- Exercise
The word "Switch" appears in some lines of the listing below; report how many such lines there are, and nothing else.

● ● ● ● ●

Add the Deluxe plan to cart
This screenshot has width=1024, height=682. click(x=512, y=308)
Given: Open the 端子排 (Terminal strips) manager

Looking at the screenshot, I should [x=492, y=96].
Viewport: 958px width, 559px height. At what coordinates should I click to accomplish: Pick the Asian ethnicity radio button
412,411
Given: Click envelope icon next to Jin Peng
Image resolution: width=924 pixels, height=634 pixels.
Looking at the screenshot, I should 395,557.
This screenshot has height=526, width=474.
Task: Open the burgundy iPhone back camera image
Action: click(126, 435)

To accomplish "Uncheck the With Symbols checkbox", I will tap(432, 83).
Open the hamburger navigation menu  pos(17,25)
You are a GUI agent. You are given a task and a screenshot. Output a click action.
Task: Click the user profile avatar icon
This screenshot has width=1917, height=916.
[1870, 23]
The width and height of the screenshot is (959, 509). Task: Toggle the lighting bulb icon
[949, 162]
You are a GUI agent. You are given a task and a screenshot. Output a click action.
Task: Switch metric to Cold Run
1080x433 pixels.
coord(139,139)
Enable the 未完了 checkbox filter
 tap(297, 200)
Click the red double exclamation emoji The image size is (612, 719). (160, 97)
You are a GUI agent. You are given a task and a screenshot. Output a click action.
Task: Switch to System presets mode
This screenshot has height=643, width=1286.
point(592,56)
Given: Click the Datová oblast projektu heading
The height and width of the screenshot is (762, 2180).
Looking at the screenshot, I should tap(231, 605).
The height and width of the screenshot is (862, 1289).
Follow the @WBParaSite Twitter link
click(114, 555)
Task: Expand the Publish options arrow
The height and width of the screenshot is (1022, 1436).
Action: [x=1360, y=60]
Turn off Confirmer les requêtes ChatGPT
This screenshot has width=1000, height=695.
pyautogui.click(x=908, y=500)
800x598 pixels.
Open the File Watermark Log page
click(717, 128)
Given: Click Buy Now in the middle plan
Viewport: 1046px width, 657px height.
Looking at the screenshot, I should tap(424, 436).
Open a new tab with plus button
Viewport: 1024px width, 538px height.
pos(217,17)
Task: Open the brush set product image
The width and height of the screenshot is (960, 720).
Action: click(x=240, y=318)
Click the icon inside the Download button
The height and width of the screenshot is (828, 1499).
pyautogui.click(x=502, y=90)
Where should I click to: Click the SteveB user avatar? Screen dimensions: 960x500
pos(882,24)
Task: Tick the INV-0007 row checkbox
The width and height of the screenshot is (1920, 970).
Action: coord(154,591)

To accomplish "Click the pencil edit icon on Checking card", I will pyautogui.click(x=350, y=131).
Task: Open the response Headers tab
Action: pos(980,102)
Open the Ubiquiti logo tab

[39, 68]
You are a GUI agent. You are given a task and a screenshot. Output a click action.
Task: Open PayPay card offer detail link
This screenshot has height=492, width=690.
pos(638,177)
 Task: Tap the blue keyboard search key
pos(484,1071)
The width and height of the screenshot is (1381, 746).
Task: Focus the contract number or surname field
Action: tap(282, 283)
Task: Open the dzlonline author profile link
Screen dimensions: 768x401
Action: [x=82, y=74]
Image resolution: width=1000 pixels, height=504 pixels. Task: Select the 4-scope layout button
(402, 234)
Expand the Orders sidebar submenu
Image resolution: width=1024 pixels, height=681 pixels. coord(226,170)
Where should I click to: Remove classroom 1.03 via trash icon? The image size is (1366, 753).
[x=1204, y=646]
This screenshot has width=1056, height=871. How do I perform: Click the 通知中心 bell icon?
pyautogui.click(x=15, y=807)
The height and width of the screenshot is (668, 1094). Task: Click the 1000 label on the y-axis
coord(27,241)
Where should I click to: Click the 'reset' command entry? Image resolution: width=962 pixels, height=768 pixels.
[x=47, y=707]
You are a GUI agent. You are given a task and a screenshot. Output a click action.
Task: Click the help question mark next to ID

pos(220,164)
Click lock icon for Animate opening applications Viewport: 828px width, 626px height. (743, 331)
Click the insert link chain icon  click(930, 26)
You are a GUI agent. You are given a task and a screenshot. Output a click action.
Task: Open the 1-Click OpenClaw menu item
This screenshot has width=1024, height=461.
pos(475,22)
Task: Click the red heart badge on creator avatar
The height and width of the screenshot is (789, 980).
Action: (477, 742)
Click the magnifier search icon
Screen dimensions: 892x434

● ● ● ● ●

- Response to this task
2